I wrote a chapter of “Fae Death”, a work I’m collaborating on, the other night. It wasn’t very lengthy, only around 2,000 words, but by the closing sentence I was exhausted, both physically and emotionally. I couldn’t bring myself to do so much as look over what I’d written until the next morning.

Was I forcing the story? No. The dialogue very nearly wrote itself. My characters had veered slightly from my original road map, but that’s almost never a bad thing, it’s what gives them character after all. All that was needed was a slight nudge on my part to move them back in the direction they needed to go. The chapter ended well. Very well. So why was I so tired by the end of it?

The simple answer is that my characters were having a fairly heated discussion through most of the chapter. Their emotions were high, and their level of emotion forced me to pour a lot of my own into their conversation. If I hadn’t poured that level of intensity into them, the whole situation would have read as flat. By the time their conversation had ended neither they, nor I, had anything left to give. It was only by sheer coincidence that the scene was set at night so both my characters and their writer headed off to bed.

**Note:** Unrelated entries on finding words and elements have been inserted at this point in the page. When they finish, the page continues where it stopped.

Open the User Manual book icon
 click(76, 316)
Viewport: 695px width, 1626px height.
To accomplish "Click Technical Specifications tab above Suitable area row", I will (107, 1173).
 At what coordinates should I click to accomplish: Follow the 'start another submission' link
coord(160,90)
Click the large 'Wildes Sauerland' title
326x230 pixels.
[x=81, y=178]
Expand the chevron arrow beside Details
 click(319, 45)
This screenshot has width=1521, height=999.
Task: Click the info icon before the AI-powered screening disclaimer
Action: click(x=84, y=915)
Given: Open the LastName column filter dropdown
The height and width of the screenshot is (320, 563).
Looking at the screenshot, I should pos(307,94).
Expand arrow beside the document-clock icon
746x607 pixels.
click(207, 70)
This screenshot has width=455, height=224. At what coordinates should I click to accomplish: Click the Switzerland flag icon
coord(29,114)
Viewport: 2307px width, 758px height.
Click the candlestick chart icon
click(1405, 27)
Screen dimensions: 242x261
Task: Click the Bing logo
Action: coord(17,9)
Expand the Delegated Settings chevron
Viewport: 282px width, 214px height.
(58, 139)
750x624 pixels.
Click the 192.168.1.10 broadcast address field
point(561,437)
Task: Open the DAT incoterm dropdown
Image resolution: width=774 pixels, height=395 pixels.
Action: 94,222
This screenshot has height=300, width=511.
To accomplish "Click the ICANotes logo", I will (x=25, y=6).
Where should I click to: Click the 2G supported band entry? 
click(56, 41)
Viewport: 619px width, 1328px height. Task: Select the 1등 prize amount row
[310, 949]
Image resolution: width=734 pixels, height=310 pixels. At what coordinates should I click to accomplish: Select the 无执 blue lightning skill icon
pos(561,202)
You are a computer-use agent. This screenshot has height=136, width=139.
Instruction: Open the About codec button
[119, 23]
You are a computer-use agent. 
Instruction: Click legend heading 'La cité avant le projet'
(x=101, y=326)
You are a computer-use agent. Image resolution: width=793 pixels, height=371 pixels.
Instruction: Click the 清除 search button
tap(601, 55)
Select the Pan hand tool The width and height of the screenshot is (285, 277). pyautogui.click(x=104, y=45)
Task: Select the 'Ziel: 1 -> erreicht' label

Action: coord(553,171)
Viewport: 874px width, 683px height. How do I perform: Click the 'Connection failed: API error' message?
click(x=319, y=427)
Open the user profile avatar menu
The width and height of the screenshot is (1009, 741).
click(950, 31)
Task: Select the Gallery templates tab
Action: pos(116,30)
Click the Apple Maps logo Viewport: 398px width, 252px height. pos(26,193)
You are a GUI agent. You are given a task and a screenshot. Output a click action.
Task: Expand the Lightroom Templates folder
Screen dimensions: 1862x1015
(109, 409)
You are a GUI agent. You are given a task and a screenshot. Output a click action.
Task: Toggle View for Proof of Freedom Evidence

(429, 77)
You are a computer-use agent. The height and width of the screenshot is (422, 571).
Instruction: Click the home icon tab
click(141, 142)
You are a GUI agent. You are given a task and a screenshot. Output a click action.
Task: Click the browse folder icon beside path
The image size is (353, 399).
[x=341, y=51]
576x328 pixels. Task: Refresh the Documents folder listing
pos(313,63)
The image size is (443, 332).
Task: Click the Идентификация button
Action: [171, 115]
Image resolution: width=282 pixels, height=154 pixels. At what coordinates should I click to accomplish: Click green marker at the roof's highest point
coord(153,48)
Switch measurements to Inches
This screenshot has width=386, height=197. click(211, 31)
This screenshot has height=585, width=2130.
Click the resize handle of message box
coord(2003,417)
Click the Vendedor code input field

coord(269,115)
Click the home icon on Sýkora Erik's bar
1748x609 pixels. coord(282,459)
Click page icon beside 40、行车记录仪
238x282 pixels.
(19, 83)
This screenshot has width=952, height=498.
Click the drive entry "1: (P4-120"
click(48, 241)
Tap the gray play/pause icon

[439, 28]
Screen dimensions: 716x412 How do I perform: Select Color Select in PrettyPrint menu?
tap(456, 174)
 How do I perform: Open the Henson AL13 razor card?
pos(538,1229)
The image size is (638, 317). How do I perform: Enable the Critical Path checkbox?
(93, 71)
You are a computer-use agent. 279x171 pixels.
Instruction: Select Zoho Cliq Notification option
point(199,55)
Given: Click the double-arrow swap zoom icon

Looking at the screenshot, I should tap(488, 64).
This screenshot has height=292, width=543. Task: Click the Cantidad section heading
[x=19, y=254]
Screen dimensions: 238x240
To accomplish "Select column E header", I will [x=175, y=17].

It’s this level of emotional involvement with your characters that makes them jump off the page and into the hearts of the reader. If you find that you’re writing what is supposed to be a deeply emotional scene, but you’re not feeling the emotions yourself, then you might want to try to put yourself a little farther into the minds of your characters. If you aren’t feeling what they are, how is your reader supposed to feel it?

And in the end, it’s the reader that we all write for, isn’t it?